#### EXERCISE PROMPT
Here is a listing; work out how many of its lines contain the word "computer", and state only that number.

#### RECORDS SHOWN
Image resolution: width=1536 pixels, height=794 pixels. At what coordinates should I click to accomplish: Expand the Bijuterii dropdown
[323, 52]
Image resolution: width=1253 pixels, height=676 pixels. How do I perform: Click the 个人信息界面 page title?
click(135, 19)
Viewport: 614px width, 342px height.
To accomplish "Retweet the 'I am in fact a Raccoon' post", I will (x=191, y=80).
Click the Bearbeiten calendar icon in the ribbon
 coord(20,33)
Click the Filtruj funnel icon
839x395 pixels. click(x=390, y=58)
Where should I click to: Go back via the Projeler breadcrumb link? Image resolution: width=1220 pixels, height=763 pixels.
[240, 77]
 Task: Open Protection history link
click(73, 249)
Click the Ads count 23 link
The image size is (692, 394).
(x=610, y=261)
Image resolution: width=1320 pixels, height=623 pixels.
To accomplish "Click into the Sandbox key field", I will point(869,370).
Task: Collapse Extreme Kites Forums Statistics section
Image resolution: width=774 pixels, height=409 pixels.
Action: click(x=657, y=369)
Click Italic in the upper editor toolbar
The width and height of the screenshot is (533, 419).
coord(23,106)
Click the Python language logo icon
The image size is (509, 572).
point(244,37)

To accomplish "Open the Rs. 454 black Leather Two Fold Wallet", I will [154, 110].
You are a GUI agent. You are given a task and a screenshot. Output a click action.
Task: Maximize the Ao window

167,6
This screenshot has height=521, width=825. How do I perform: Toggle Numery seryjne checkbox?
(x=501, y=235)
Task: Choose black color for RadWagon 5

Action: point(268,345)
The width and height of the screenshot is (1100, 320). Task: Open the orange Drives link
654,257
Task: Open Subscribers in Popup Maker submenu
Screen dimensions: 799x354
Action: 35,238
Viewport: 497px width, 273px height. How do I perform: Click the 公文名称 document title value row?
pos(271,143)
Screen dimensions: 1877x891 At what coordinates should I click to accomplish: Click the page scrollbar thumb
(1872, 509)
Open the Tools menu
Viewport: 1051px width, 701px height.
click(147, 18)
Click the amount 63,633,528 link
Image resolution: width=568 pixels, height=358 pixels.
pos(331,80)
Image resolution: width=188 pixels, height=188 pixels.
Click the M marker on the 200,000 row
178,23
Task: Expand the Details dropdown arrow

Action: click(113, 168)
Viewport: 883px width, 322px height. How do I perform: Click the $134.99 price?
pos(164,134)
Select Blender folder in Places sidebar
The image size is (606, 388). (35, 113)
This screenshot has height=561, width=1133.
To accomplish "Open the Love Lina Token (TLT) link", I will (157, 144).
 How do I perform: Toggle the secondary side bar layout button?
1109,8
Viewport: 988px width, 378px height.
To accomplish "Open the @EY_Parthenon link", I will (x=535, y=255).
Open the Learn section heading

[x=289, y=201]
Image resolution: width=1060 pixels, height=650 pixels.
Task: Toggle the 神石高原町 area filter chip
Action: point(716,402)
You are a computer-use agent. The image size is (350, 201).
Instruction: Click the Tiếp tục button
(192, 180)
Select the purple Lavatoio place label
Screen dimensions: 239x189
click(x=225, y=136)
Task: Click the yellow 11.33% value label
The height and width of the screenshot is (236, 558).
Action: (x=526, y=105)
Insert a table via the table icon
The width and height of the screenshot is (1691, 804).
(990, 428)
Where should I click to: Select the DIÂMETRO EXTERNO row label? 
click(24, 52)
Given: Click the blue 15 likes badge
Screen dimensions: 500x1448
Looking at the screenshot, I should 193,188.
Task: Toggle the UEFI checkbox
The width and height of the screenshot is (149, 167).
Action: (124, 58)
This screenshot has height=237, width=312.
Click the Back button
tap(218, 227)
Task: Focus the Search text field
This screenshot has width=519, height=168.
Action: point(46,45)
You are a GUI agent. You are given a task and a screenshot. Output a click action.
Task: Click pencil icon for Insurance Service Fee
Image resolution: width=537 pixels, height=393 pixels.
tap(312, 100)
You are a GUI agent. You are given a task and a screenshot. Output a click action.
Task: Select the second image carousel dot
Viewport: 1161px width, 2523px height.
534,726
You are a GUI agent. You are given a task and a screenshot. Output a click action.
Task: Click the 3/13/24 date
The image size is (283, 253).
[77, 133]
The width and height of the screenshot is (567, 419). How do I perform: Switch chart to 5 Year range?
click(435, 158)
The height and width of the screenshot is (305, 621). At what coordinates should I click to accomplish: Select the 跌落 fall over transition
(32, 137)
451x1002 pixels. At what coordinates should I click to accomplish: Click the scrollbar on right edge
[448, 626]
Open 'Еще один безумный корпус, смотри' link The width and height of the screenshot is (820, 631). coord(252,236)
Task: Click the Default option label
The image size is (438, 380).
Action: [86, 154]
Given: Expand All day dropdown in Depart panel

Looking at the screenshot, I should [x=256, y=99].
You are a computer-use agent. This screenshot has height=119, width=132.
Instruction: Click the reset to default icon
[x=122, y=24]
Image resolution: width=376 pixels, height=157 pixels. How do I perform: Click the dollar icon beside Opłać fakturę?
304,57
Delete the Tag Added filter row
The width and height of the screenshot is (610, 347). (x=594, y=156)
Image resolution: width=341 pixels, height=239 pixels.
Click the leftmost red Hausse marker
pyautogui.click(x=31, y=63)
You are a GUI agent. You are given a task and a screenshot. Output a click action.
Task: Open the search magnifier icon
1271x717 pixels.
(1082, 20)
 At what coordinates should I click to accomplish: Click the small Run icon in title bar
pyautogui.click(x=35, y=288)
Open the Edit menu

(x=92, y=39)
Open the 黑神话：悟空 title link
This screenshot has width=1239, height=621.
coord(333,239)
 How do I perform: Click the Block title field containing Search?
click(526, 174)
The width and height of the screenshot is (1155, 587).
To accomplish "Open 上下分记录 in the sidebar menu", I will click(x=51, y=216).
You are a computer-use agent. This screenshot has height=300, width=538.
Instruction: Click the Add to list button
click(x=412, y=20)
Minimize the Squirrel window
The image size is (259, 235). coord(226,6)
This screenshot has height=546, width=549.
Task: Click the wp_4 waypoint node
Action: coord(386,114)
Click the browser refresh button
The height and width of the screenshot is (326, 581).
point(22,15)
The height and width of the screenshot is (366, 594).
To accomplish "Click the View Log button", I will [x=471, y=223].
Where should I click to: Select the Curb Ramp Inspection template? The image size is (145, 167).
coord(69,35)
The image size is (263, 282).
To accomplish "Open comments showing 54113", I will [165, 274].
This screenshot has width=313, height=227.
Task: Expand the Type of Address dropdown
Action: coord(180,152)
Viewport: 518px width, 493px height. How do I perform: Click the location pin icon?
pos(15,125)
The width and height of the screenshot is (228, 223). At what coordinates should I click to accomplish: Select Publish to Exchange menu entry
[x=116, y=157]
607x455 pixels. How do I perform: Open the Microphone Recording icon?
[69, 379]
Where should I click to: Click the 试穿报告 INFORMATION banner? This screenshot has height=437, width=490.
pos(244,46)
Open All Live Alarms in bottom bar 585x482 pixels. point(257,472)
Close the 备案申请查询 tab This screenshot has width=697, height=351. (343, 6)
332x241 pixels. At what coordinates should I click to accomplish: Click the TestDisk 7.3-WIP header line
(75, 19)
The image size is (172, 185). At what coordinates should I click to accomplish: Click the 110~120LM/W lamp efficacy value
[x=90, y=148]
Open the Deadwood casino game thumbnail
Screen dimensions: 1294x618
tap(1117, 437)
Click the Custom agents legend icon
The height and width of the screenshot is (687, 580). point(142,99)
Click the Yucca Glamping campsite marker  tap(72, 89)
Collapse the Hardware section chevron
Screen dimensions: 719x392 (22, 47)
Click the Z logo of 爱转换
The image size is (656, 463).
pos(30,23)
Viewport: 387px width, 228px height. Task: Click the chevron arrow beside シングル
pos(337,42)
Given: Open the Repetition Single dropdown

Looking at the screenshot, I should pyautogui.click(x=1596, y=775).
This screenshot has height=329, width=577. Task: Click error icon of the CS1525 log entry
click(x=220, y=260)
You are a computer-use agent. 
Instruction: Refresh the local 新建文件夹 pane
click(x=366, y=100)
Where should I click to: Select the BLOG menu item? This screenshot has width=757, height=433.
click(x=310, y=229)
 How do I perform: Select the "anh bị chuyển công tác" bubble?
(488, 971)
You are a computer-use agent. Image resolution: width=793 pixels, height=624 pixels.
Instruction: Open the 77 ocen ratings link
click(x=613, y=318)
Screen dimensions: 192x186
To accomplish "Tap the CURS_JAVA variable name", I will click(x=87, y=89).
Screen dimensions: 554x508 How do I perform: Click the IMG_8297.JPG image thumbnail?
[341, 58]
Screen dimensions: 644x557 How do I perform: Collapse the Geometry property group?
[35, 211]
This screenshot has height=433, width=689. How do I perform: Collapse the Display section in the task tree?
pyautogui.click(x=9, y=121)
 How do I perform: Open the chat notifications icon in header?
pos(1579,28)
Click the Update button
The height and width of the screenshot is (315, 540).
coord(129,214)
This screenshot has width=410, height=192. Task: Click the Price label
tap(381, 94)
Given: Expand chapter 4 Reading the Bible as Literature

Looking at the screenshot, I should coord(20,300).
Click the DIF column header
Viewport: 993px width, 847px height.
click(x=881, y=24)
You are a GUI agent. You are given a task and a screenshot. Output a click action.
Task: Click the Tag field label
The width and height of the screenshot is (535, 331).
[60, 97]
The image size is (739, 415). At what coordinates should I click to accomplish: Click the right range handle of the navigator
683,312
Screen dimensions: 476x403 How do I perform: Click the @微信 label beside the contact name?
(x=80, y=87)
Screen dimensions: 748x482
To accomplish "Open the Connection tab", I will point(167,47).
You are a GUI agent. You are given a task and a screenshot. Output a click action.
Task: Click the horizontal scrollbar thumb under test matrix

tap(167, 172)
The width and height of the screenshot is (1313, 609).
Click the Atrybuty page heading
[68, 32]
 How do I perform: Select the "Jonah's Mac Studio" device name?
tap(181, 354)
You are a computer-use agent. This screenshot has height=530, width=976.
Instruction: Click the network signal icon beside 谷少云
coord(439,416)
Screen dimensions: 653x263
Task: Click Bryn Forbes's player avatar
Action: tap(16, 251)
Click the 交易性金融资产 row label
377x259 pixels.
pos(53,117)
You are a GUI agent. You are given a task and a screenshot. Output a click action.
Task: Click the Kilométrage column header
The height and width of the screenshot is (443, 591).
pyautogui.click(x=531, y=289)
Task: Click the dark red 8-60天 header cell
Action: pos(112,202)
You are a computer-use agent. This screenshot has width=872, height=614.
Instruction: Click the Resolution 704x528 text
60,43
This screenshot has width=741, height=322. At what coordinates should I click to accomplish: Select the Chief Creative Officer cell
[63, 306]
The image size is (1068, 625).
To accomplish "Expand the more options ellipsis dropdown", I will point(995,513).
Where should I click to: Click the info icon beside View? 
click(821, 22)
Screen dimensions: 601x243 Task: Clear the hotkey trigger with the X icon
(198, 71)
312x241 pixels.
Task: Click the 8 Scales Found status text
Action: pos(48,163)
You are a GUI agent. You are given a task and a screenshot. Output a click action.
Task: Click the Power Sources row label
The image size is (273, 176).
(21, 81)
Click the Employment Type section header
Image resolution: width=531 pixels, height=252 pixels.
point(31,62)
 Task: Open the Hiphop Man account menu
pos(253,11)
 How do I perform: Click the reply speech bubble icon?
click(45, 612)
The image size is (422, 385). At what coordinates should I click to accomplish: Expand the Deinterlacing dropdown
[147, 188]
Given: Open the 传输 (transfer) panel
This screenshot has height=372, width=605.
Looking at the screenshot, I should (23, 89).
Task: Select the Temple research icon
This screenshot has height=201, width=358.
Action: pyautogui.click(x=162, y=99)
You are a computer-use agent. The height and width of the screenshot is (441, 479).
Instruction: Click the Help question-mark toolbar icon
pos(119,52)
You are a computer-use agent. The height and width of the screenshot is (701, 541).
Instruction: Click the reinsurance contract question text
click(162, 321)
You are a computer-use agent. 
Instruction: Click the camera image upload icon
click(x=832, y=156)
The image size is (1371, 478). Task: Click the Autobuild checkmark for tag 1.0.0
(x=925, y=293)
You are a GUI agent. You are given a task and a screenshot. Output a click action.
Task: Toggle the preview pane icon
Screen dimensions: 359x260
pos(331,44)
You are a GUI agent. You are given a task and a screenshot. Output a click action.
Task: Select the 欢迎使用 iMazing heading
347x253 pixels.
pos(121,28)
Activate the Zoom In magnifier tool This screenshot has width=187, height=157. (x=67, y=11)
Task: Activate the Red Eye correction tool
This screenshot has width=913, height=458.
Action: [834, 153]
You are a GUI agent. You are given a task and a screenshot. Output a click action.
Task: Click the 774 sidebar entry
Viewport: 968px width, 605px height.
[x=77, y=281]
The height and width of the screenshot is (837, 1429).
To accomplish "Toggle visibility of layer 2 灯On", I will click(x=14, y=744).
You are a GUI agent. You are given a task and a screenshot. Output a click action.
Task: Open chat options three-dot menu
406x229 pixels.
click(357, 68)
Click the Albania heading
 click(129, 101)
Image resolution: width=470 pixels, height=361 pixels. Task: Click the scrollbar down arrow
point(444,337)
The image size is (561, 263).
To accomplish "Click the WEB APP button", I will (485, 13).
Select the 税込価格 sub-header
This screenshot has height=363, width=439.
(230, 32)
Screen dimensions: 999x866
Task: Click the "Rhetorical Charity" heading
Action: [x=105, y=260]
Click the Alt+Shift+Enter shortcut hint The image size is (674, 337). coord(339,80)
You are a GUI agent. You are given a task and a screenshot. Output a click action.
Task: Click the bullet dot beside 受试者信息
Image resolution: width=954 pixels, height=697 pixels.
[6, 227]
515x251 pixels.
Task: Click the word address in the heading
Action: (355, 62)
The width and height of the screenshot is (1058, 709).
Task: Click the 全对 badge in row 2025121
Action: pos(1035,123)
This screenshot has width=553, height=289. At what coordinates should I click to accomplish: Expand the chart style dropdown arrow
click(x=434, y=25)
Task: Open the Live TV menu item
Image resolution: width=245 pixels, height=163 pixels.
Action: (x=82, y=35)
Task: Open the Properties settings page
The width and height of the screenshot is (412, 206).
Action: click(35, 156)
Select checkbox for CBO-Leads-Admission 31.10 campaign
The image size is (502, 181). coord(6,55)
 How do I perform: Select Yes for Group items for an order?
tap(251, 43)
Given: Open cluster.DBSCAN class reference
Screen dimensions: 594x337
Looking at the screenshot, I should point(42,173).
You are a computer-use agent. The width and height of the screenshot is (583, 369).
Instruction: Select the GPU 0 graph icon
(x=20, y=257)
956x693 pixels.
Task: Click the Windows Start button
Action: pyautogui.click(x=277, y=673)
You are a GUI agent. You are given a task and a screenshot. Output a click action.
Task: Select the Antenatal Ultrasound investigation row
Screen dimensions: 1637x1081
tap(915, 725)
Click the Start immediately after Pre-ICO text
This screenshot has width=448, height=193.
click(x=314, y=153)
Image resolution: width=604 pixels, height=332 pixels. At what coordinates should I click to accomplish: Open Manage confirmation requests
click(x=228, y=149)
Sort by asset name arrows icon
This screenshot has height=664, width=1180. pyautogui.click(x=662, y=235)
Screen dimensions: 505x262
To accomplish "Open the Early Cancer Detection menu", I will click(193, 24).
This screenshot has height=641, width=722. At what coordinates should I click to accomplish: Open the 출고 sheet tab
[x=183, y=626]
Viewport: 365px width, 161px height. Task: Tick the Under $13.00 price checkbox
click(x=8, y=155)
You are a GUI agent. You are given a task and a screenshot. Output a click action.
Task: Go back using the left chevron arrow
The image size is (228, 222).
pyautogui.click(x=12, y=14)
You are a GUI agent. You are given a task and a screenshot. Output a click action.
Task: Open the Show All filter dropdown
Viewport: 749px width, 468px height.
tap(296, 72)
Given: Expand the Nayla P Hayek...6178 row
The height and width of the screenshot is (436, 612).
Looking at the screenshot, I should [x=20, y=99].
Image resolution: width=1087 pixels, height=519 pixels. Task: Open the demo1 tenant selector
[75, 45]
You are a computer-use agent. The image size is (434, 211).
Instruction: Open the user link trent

#### SOLUTION
12